### What you have to do
In exact form, please repeat the records from their opening line down to the line with "You are a computer-use", including that line.

### Given records
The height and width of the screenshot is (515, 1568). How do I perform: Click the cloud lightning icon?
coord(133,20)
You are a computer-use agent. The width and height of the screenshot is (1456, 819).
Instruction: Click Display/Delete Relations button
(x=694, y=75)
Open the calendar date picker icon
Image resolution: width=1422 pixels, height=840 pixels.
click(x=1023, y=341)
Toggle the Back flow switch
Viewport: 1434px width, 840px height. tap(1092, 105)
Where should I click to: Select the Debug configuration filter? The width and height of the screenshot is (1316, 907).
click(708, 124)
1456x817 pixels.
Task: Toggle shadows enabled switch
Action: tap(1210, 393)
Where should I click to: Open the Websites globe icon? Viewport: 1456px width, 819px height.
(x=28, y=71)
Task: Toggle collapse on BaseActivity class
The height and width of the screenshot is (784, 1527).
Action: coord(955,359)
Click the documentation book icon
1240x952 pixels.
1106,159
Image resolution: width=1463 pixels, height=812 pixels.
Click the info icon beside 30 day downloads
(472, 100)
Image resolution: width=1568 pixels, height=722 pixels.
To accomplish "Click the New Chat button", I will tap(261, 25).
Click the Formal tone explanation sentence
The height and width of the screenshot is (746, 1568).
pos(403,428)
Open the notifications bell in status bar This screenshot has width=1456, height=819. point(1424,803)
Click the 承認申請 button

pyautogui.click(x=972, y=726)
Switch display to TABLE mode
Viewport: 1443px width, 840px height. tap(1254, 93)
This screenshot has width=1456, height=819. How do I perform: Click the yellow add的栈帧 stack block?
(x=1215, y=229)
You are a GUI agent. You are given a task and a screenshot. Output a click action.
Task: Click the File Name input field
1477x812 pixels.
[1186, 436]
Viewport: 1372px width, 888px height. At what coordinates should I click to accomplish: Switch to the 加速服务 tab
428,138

### The answer
The height and width of the screenshot is (515, 1568). How do I perform: Click the cloud lightning icon?
coord(133,20)
You are a computer-use agent. The width and height of the screenshot is (1456, 819).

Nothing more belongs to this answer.